In business, success often depends on what you know and who you know. But it really helps if you know, really know, how to get the job done.

That thought came to mind last week during British Prime Minister Tony Blair's visit to Los Angeles. One member of the Blair entourage was Andrew Cahn, who is the new chief executive of the British government agency that fosters overseas business called Trade and Investment. When I met up with Cahn, he explained that he was on the trip to California because Blair wanted a strong economic component to it.

Cahn proceeded to run down some of the myriad business ties between the United Kingdom and Southern California. The United States is the biggest source of direct foreign investment in the United Kingdom, and the West Coast accounts for 40 percent of that. He said his country, unlike some others in Europe, welcomes foreign companies. It has less regulation and more transparent rules. And the language is the same, to boot.

All that's fine and fair, if totally expected. Then he said this: A strong business tie right now between L.A. and the U.K. is the Olympics.

I said something like, "Huh?"

Yes, he said, the Olympics. He explained that since the summer games will be held in England in 2012, work is commencing now to plan, build and manage the event. And a number of companies in Los Angeles know about the special requirements of the Olympics either because they were involved in the 1984 Olympics here or are now involved in the city's bid for the 2016 Olympics.

# # # # # # #

### STATED EXERCISE 1
Say whether each statement below agrees with the article about British business ties to Los Angeles, answering yes or no and quoting the words of the article that decide it. (a) The United States is the biggest source of direct foreign investment in the United Kingdom. (b) The West Coast accounts for half of that investment. (c) The 2012 summer games will be held in Los Angeles.

### TASK INPUTS
# # # # # # #

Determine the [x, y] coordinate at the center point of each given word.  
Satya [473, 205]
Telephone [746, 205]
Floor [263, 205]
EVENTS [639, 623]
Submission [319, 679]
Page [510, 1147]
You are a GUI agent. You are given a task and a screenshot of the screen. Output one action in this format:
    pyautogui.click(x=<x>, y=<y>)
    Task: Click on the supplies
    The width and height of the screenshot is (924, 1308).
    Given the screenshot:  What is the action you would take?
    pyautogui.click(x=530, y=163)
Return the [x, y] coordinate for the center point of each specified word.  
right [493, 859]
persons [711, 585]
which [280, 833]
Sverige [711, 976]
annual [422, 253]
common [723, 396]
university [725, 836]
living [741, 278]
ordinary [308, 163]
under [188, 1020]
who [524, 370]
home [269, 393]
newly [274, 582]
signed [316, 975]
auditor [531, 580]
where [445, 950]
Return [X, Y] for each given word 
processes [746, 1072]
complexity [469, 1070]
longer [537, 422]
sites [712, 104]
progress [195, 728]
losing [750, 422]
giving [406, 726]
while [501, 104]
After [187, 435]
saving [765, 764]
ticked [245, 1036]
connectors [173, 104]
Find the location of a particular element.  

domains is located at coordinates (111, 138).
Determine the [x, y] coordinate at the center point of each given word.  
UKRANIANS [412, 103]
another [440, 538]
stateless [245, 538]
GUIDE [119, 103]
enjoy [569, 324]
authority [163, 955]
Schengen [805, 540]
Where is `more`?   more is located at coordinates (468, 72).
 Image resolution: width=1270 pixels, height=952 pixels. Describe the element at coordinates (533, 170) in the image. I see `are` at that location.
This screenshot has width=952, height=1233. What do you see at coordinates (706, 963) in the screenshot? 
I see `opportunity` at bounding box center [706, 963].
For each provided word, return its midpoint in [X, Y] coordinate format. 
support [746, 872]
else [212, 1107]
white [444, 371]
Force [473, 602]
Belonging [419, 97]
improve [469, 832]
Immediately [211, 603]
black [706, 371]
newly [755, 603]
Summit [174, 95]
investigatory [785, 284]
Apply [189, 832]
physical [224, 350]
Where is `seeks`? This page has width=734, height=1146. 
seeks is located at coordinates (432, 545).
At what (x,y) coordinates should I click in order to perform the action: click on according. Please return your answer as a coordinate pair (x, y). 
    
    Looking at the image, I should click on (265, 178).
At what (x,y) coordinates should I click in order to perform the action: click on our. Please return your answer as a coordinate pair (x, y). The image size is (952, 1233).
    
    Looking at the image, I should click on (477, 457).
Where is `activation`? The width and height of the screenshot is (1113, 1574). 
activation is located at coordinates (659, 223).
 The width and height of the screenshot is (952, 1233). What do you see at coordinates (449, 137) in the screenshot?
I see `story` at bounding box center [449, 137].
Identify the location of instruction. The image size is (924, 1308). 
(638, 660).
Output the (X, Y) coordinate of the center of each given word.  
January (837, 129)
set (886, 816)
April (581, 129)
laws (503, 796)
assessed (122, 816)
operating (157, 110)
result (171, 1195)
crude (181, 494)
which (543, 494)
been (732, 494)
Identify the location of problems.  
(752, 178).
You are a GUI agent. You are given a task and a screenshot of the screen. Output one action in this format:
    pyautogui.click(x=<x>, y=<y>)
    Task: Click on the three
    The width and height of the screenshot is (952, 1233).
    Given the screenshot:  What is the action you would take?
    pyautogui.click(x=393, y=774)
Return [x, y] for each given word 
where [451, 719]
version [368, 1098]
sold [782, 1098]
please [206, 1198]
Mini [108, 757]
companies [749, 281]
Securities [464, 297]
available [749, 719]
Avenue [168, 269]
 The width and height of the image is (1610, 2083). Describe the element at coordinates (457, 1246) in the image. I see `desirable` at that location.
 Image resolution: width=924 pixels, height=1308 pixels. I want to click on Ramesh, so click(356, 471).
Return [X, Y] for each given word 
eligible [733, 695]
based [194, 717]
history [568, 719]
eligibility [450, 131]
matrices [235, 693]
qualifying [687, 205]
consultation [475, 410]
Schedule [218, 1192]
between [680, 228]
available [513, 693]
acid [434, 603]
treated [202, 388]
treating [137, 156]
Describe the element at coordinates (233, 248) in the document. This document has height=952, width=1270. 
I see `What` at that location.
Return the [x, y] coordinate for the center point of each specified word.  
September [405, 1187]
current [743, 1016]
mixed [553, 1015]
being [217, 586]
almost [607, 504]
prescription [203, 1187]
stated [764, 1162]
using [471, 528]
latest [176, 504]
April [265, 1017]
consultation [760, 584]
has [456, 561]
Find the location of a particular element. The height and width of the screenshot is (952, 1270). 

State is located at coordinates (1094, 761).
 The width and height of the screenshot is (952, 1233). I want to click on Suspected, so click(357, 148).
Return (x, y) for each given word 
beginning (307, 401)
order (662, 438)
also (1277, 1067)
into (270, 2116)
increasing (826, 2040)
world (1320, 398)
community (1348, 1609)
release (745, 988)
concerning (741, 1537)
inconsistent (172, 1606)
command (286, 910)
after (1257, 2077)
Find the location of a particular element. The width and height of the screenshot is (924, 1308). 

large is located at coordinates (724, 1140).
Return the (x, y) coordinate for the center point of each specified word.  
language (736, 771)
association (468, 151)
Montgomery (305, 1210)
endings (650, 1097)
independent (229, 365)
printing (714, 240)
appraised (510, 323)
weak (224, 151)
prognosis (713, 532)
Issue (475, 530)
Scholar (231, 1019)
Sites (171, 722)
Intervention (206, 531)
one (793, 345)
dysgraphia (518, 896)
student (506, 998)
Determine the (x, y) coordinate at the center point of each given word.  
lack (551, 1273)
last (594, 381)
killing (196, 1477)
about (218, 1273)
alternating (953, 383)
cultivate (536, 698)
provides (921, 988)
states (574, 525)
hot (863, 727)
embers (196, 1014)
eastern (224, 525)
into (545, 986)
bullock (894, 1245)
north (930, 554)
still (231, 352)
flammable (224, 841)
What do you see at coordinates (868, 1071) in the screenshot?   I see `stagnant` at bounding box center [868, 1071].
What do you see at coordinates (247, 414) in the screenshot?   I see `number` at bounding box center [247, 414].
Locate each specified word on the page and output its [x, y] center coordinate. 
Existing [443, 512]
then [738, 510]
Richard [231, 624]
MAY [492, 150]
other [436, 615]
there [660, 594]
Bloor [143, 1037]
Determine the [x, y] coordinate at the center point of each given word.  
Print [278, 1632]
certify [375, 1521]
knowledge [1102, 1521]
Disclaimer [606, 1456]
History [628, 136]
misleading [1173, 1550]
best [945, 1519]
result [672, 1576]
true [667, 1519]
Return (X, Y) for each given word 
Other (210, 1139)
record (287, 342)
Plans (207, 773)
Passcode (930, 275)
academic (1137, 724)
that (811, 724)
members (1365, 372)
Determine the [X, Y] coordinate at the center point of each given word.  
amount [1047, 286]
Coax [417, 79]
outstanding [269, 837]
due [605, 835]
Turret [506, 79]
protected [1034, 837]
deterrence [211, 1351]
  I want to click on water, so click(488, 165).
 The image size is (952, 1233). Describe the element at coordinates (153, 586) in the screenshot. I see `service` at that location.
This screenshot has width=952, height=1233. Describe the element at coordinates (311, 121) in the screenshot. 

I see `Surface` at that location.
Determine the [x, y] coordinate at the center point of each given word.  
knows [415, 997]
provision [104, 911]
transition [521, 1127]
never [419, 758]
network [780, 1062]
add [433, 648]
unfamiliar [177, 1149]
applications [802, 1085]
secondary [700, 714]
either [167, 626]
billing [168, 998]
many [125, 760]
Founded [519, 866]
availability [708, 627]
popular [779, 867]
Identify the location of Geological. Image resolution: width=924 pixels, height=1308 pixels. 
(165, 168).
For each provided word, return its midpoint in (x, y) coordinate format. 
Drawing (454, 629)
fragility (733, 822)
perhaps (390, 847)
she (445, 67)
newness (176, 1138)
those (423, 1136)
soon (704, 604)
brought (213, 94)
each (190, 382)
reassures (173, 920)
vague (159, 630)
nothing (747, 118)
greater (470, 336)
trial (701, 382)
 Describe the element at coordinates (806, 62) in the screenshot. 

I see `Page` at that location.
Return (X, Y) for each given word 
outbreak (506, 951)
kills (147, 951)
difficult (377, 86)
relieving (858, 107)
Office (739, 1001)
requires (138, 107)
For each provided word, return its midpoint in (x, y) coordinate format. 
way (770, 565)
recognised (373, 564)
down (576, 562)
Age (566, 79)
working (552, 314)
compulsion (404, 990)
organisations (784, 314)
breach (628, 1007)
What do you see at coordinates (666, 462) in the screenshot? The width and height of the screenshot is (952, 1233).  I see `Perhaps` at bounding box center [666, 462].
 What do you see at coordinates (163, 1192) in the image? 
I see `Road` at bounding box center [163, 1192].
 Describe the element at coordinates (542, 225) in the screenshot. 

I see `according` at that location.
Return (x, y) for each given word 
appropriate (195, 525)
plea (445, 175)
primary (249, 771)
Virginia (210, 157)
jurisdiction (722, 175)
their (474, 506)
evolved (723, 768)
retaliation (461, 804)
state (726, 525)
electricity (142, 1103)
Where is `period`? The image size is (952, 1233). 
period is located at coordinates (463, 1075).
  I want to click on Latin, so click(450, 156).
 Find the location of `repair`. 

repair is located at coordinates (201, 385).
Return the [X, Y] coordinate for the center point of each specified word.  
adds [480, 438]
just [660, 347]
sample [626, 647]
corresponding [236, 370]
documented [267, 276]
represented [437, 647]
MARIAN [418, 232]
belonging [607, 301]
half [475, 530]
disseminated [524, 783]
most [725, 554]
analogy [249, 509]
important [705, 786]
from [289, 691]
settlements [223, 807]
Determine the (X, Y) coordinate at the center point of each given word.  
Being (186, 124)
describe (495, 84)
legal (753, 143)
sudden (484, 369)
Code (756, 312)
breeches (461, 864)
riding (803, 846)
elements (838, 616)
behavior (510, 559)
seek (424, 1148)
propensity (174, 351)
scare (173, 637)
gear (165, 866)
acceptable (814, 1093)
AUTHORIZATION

# # # # # # #

### STATED EXERCISE 2
From the records, output unchanged the lines from the line with "which (543, 494)" to the line with "using [471, 528]", both included, and nothing more.

### EXERCISE SOLUTION 1
(a) Yes: "The United States is the biggest source of direct foreign investment in the United Kingdom"
(b) No: "the West Coast accounts for 40 percent of that"
(c) No: "the summer games will be held in England in 2012"

### EXERCISE SOLUTION 2
which (543, 494)
been (732, 494)
Identify the location of problems.  
(752, 178).
You are a GUI agent. You are given a task and a screenshot of the screen. Output one action in this format:
    pyautogui.click(x=<x>, y=<y>)
    Task: Click on the three
    The width and height of the screenshot is (952, 1233).
    Given the screenshot:  What is the action you would take?
    pyautogui.click(x=393, y=774)
Return [x, y] for each given word 
where [451, 719]
version [368, 1098]
sold [782, 1098]
please [206, 1198]
Mini [108, 757]
companies [749, 281]
Securities [464, 297]
available [749, 719]
Avenue [168, 269]
 The width and height of the image is (1610, 2083). Describe the element at coordinates (457, 1246) in the image. I see `desirable` at that location.
 Image resolution: width=924 pixels, height=1308 pixels. I want to click on Ramesh, so click(356, 471).
Return [X, Y] for each given word 
eligible [733, 695]
based [194, 717]
history [568, 719]
eligibility [450, 131]
matrices [235, 693]
qualifying [687, 205]
consultation [475, 410]
Schedule [218, 1192]
between [680, 228]
available [513, 693]
acid [434, 603]
treated [202, 388]
treating [137, 156]
Describe the element at coordinates (233, 248) in the document. This document has height=952, width=1270. 
I see `What` at that location.
Return the [x, y] coordinate for the center point of each specified word.  
September [405, 1187]
current [743, 1016]
mixed [553, 1015]
being [217, 586]
almost [607, 504]
prescription [203, 1187]
stated [764, 1162]
using [471, 528]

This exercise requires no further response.